Guerras necesarias
El presidente francés ha enviado a su ejército a Malí porque no había otra respuesta posible.
Luís Bassets 20 ene 2013
Es clásica la diferenciación entre guerras necesarias y guerras de elección. Las primeras se definen porque no hay otra opción: la guerra es el único camino para evitar un mal mayor que está perfectamente garantizado en caso de no hacer nada. Las guerras optativas responden a una decisión política que conduce a preferir la guerra a la diplomacia, las sanciones o la negociación.
La que ha emprendido Francia en Malí pertenece al primer tipo, las guerras necesarias, aunque buena parte de los países europeos y de la comunidad internacional parecen comportarse como si fuera del segundo, una guerra opcional francesa en la que no se juegan sus intereses. No es así. El presidente francés ha mandado sus aviones y sus soldados a Malí porque no había otra respuesta posible al avance de las columnas insurgentes. Nada se podía negociar ni nadie había con quien negociar. Ningún papel puede jugar la diplomacia, ni nada puede disuadir a las katibas islamistas de que sigan cometiendo crímenes de guerra y de lesa humanidad, atacando y expulsando a la población e imponiendo la sharía islámica más rigurosa como método de dominación.
La guerra cuenta con la cobertura legal interna del Gobierno de Bamako, que ha pedido la intervención militar urgente para evitar que los rebeldes islamistas del norte lleguen a la capital y se apoderen del país entero. También con cobertura multilateral internacional, a través de la resolución 2085 del Consejo de Seguridad de Naciones Unidas, aprobada por unanimidad el pasado diciembre, con los votos de Rusia y China.

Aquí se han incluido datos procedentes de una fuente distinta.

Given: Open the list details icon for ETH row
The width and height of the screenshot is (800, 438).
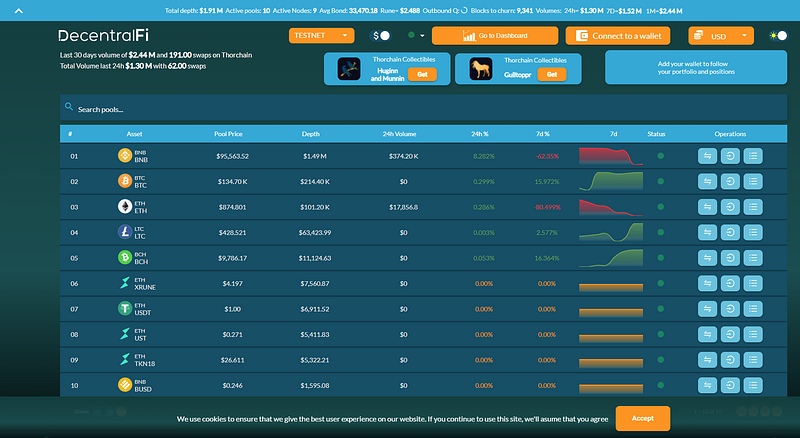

La guerra necesaria es una guerra justa. Lo es la causa, bien delimitada por la propia resolución de las Naciones Unidas, de restaurar la integridad territorial de Malí y evitar así que el país saheliano se consolide en un Estado terrorista. Cabe calificarla de defensiva, tanto para los malienses que sufren el régimen de terror islámico implantado en el norte y la amenaza de su extensión al sur, como para los países vecinos e, incluso, los europeos, tal como ha demostrado su extensión a Argelia por la acción sangrienta de la banda de Mojtar Belmojtar en la planta gasista de In Amenas. No es una guerra por la energía, tal como reza un típico reproche antibelicista, sino una guerra en la que está en juego la seguridad energética de los europeos.
La mayor paradoja de esta guerra es que sea Francia sola quien la libre, como si esta crisis fuera un tema regional, de calibre menor para Estados Unidos y para la Alianza Atlántica, comprometida en cambio en el lejano Afganistán. No lo es en absoluto para la Unión Europea, que se enfrenta a ella cuando todavía no ha terminado de salir de la crisis del euro y tiene evidentes dificultades para reconocerse y actuar como agente de estabilidad y seguridad, no ya en el mundo, sino meramente en el entorno regional donde se hallan los grifos del petróleo y del gas que llega a los hogares europeos.